Last but not least, la conclusion du deal à la veille de la nouvelle année 2011. C’est le 28 décembre 2010 que le deal est conclu et que le chèque de l’État est tiré au profit du Dr Krishan Malhotra et des actionnaires de MedPoint, dont Shalini Jugnauth-Malhotra. Dès le lendemain, en bon époux, le Dr Malhotra déposait Rs 15,5 millions sur le compte personnel de son épouse et Rs 120 millions à la Baroda Bank. Ces comptes ayant été gelés, le couple a pu obtenir des dédommagements des banques à la levée de l’interdiction des transactions sur ces comptes. Comme quoi, un bonheur ne vient jamais seul.

Des affaires florissantes

La conclusion du deal fin 2010 tombait bien puisque, trois jours plus tard, une Capital Gains Tax de 15% introduite par le ministre des Finances, Pravind Jugnauth, dans son budget de 2011, entrait en vigueur. Ce qui a fait économiser Rs 22 millions aux propriétaires de la clinique MedPoint.

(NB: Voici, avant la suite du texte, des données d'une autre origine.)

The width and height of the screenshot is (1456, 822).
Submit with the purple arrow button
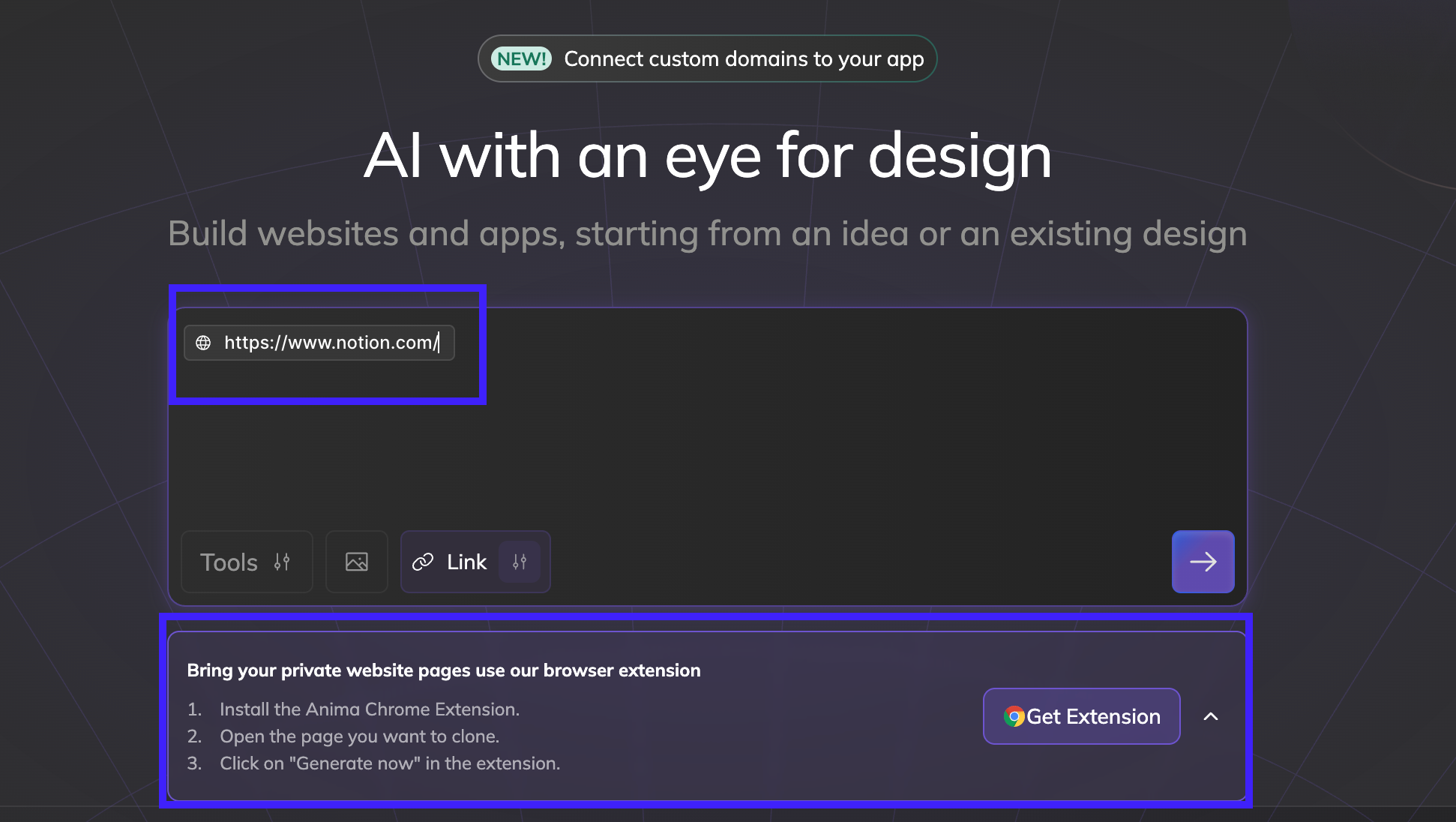pos(1203,562)
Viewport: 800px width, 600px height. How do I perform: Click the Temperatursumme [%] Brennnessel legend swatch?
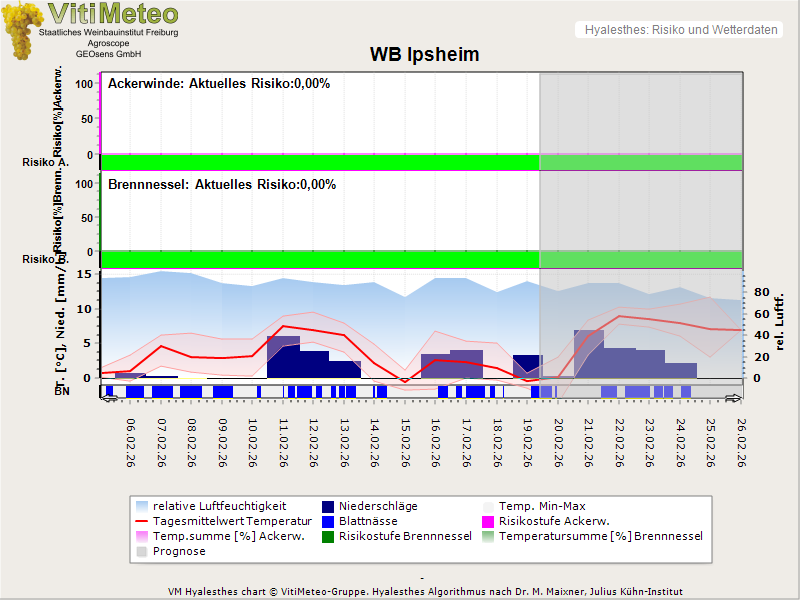tap(490, 537)
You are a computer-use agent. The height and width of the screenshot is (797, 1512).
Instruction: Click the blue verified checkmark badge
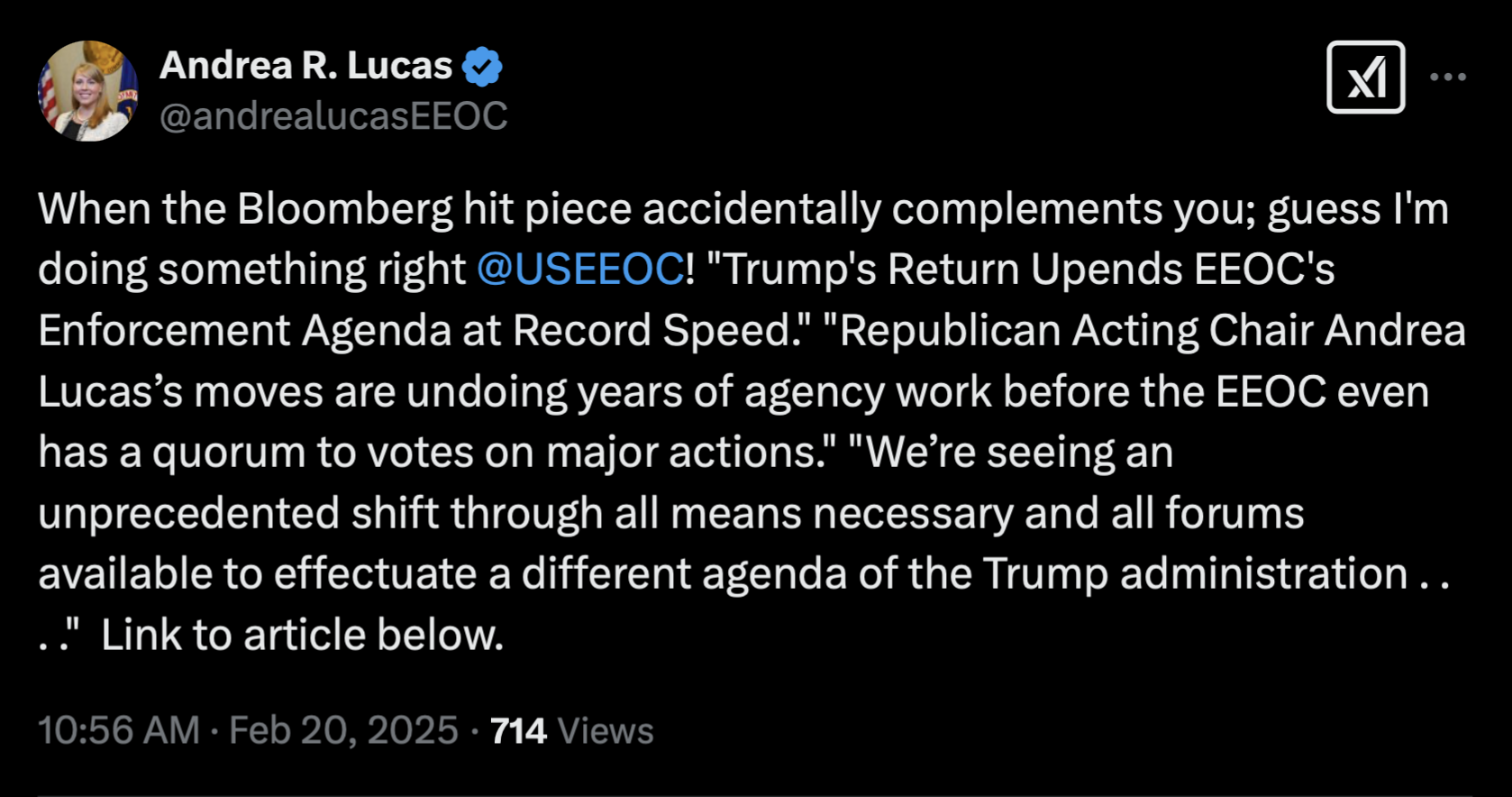(x=482, y=67)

Les affaires du Dr Malhotra ont depuis connu un développement conséquent. Sa maison de retraite en Angleterre, la Delamer House, située au 41 Naze Park Road, Walton on the Naze dans un immeuble ancien bien situé dans l’Essex, est des plus florissants, les loyers s’élevant à 3 000 livres sterling par mois. C’est Novocare Ltd, compagnie du Dr Malhotra, au sein de laquelle une de ses filles est aussi actionnaire, qui gère cette maison de retraite. Laquelle avait connu un drame en décembre 2015, une pensionnaire de 81 ans ayant été abattue au sein de l’établissement par quelqu’un qui venait d’y être admis.

C’est ce succès qui pousse aujourd’hui le beau-frère du Premier ministre, Krishan Malhotra, à chercher à investir ailleurs, comme aux Seychelles, où il est toujours en lice pour l’acquisition à hauteur de Rs 225 millions du Reef Hotel, un établissement appartenant au Group mauricien Beachcomber et qui sert de dortoir. Le futur propriétaire compte convertir cet établissement situé sur un belle plage en maison de retraite de luxe pour étrangers fortunés.

Comme c’est décidément en Grande-Bretagne que tout se joue, c’est ce mardi que Pravind Jugnauth pourrait être fixé sur son sort si les Law Lords décidaient de donner des indications immédiates et orales quant aux décisions qu’ils ont arrêtées. Les paris sont désormais ouverts, entre une confirmation du jugement d’acquittement de la Cour suprême ou celle de la cour inférieure condamnant le leader du MSM à un an de prison, ou alors un arrêté mi-figue mi-raisin qui mettrait l’actuel Premier ministre hors de cause tout en l’égratignant. Ce qui pourrait être considéré comme un blâme.

Rendez-vous le 15 janvier pour l’avenir de Pravind Jugnauth. Celui de la vérité sur toute l’affaire MedPoint n’est, lui, pas encore pris.